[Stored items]
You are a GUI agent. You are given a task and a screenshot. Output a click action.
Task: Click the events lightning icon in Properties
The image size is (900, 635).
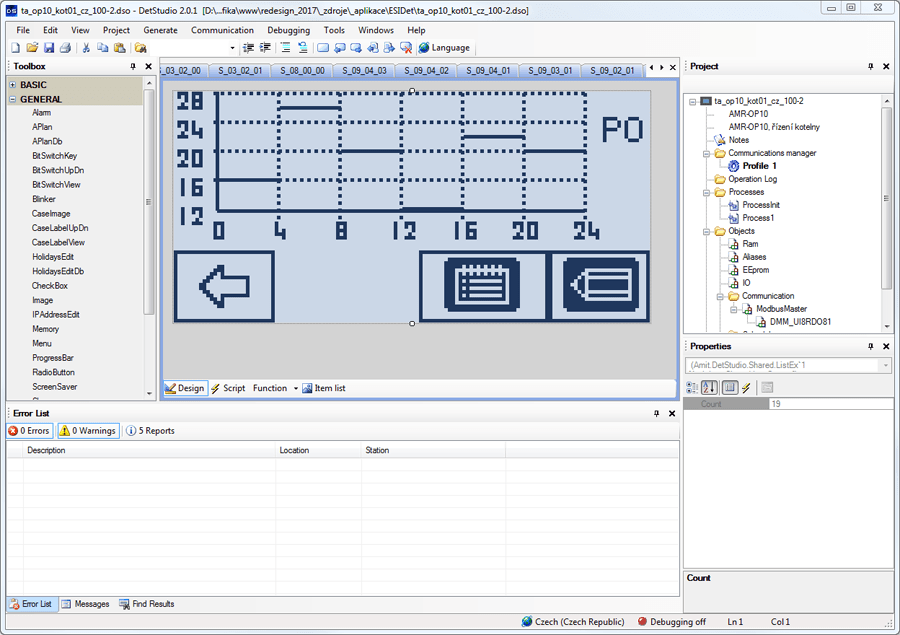[x=746, y=388]
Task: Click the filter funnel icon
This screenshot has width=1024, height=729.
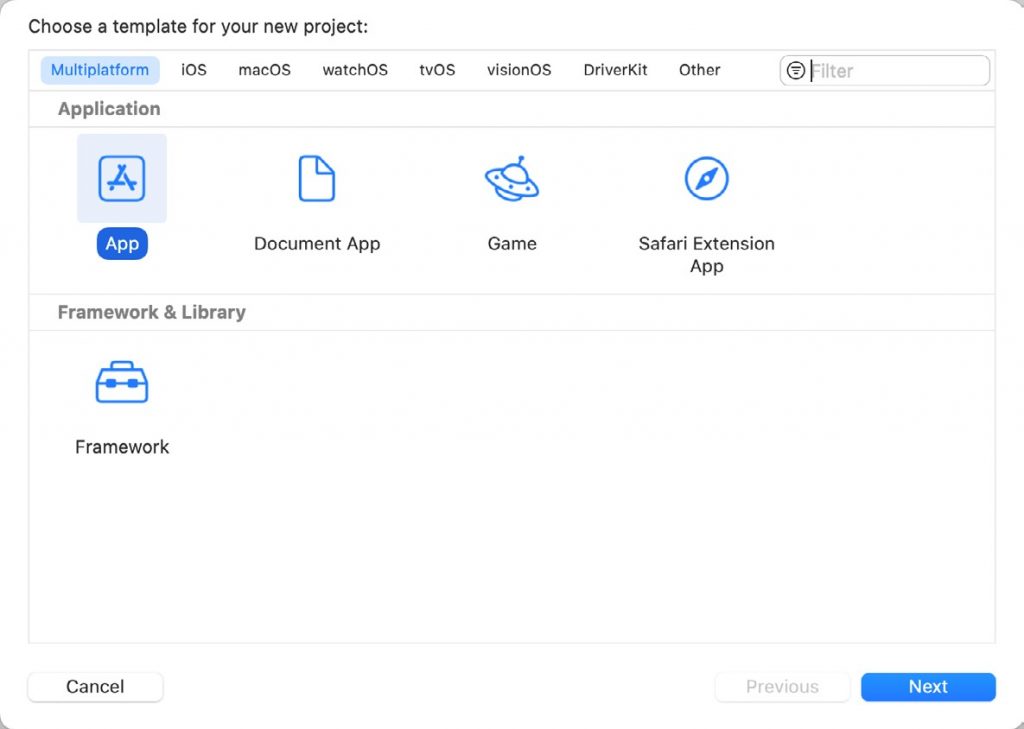Action: (x=795, y=70)
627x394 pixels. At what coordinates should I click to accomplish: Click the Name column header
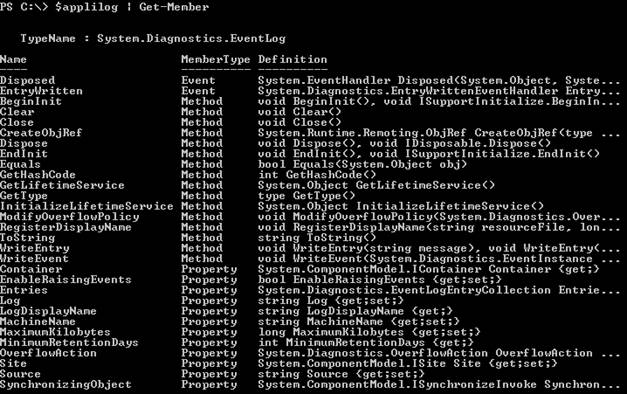click(13, 60)
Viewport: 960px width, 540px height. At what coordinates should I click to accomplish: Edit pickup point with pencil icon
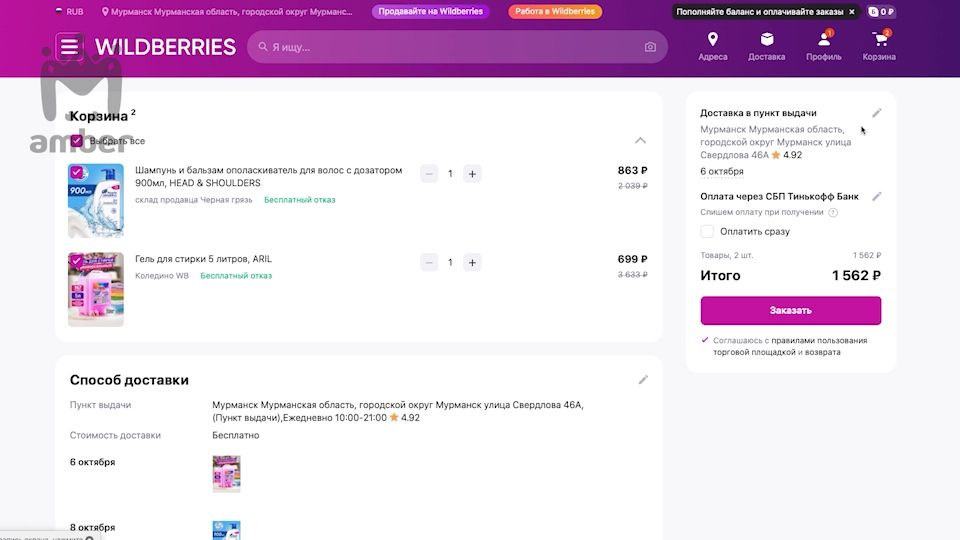pyautogui.click(x=877, y=113)
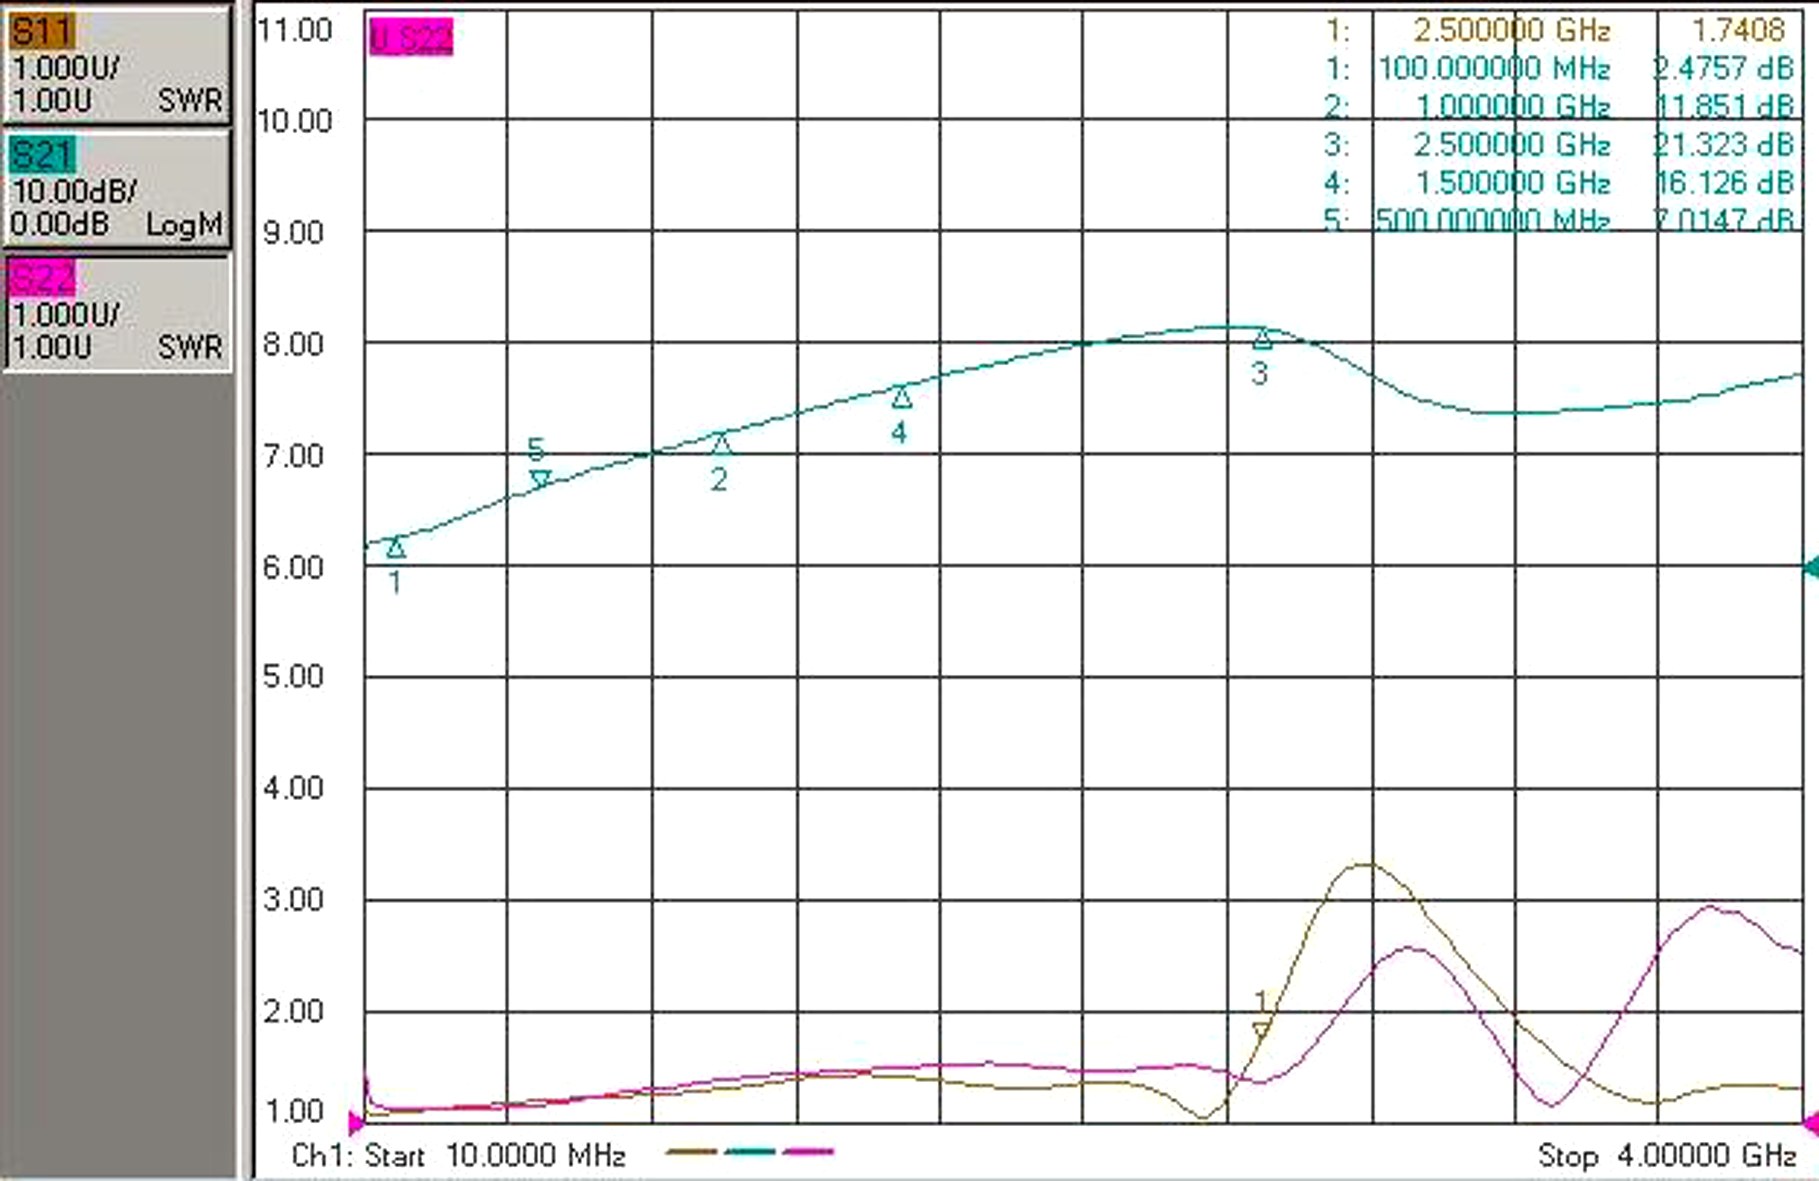Click marker 3 triangle on S21 trace
Screen dimensions: 1819x1181
[1262, 339]
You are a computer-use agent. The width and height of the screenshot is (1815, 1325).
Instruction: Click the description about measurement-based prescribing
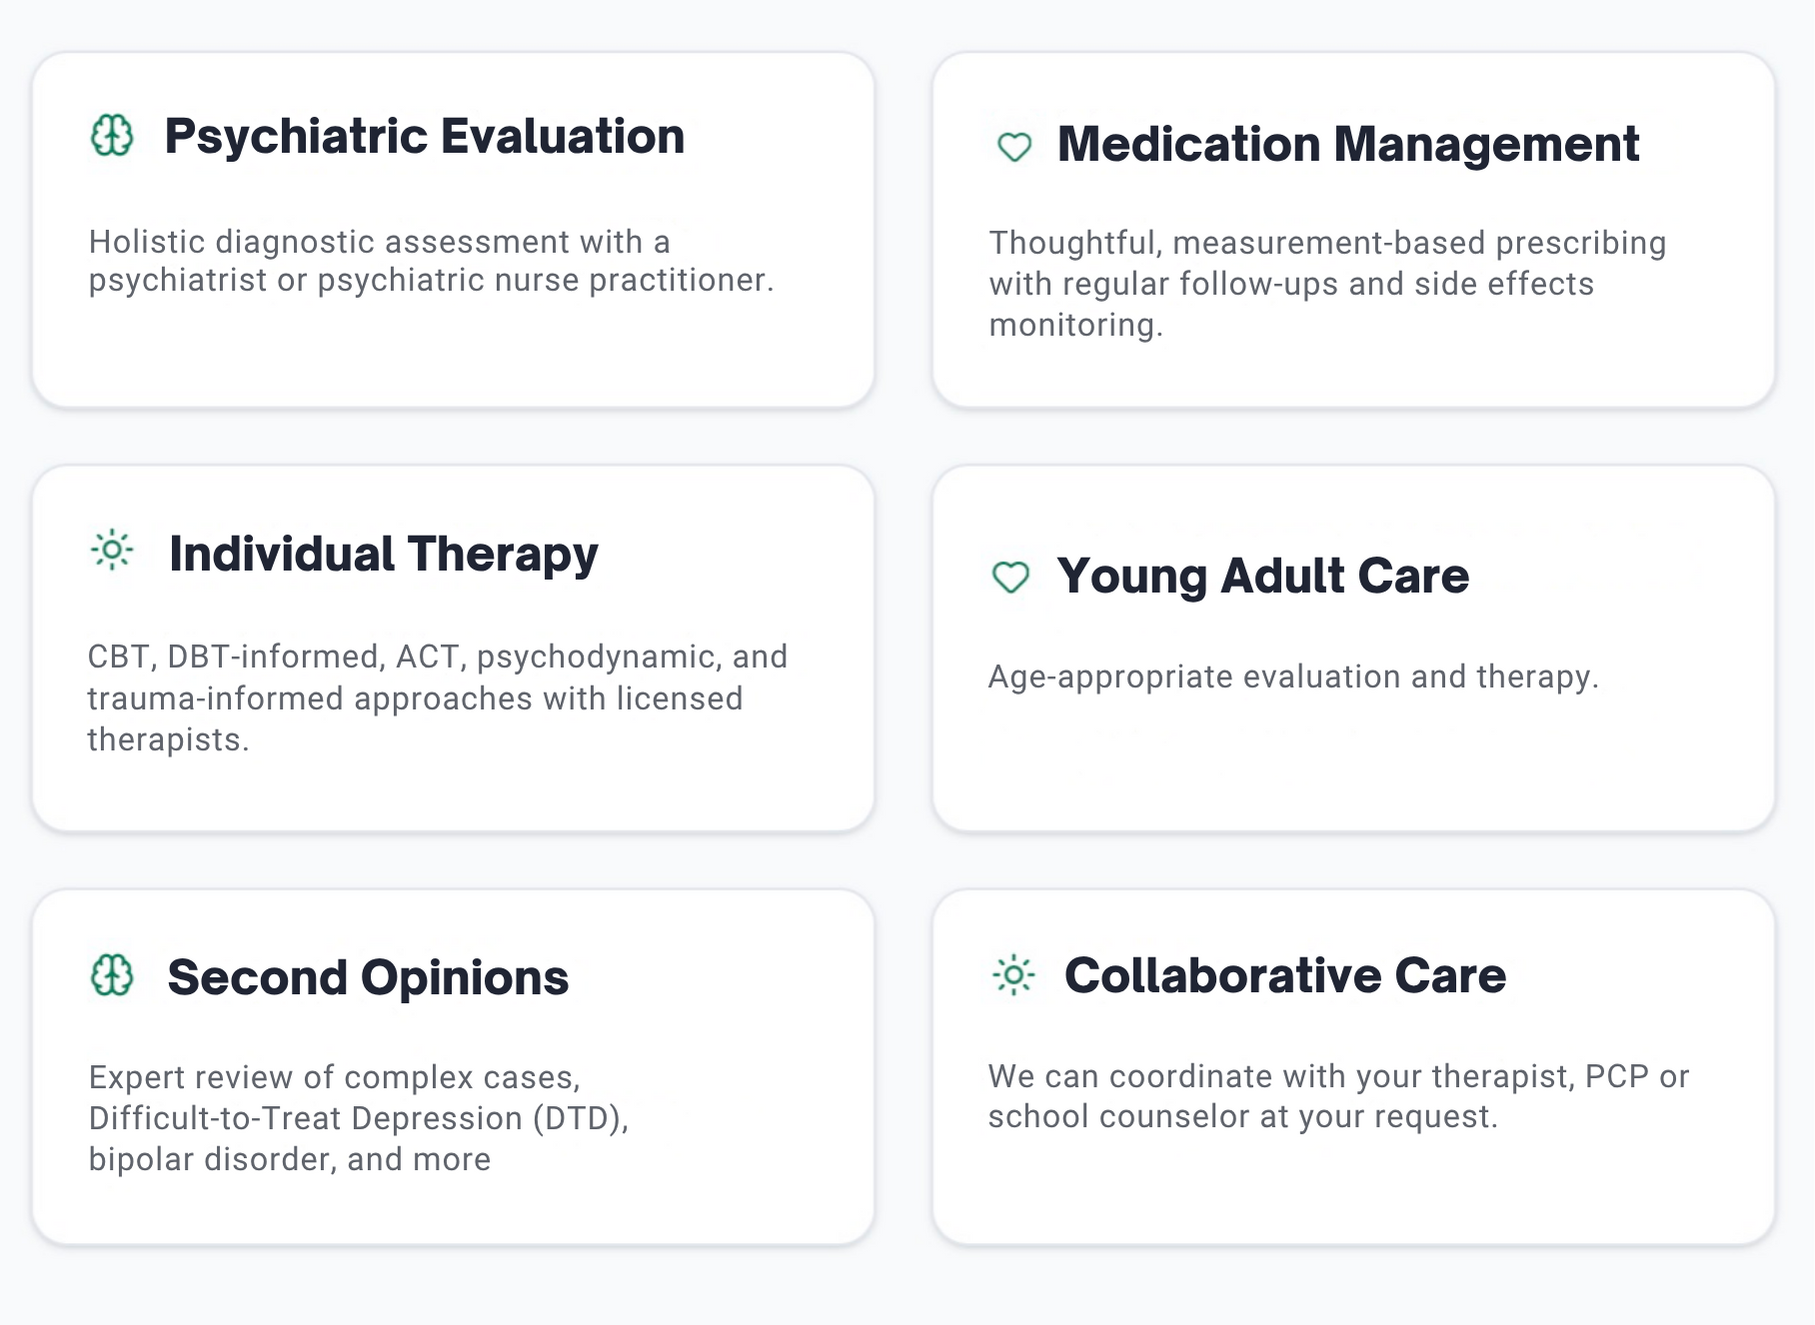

### TO DO
Omit every image. Quote each record exactly.

### RESULT OF THIS TASK
You are a GUI agent. You are given a task and a screenshot. Output a click action.
Task: Click the events lightning icon in Properties
The image size is (900, 635).
[x=746, y=388]
Task: Click the filter funnel icon
This screenshot has width=1024, height=729.
Action: (x=795, y=70)
627x394 pixels. At what coordinates should I click to accomplish: Click the Name column header
click(13, 60)
Viewport: 960px width, 540px height. At what coordinates should I click to accomplish: Edit pickup point with pencil icon
pyautogui.click(x=877, y=113)
Click marker 3 triangle on S21 trace
Screen dimensions: 1819x1181
[1262, 339]
You are a computer-use agent. The width and height of the screenshot is (1815, 1325).
Instruction: Click the description about measurement-based prescribing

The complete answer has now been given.